• **What you need to do**
Reproduce everything from the start of the listing down to the line containing "pyautogui.click(x=242, y=15)", changing "scrollbar thumb" to "scroll handle" and keeping all else unchanged.

Click-target data
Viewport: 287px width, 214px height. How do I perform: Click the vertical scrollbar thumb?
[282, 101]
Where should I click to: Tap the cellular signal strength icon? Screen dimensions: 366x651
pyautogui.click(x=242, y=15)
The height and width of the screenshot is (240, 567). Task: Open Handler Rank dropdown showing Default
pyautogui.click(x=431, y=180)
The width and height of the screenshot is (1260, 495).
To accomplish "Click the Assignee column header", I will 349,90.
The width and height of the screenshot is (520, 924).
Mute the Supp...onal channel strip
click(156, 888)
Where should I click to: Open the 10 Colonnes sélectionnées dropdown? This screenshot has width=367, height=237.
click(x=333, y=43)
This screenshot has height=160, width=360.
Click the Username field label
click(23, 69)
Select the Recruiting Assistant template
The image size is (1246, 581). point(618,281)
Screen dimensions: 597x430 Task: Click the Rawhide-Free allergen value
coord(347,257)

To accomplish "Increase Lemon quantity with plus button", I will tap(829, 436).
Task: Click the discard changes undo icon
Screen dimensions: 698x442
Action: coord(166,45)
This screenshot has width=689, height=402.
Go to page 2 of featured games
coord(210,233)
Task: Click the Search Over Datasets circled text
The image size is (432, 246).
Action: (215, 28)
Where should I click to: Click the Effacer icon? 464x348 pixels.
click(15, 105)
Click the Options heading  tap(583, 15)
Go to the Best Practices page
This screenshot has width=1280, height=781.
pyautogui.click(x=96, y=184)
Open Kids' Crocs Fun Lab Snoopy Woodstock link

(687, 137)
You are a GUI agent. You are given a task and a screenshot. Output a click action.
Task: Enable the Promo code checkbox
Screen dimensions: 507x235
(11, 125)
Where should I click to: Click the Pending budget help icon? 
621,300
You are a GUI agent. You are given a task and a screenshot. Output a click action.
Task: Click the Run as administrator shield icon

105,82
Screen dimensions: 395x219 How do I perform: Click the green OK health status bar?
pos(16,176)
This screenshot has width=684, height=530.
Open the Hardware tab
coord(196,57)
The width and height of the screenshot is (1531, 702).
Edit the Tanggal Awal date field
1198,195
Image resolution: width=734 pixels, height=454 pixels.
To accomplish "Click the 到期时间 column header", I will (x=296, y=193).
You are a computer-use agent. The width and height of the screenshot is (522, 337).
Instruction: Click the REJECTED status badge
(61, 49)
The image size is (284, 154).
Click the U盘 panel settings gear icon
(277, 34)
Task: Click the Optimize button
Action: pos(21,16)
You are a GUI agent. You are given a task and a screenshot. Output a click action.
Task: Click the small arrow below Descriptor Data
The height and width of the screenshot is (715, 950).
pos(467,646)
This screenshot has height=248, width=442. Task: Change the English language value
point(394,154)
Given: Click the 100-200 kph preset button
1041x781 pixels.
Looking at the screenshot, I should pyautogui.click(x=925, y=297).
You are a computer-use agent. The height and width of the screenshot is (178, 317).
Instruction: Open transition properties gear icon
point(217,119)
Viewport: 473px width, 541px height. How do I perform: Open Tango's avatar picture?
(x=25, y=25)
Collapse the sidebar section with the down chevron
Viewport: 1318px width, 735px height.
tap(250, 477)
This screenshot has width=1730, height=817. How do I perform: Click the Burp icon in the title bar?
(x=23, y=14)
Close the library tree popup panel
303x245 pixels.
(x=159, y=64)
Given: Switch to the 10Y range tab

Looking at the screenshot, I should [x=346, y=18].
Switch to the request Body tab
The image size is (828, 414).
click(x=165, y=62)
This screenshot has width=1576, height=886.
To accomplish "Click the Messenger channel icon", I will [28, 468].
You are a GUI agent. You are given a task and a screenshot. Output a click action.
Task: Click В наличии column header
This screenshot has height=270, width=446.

• **Task response**
Viewport: 287px width, 214px height. How do I perform: Click the vertical scroll handle?
[282, 101]
Where should I click to: Tap the cellular signal strength icon? Screen dimensions: 366x651
pyautogui.click(x=242, y=15)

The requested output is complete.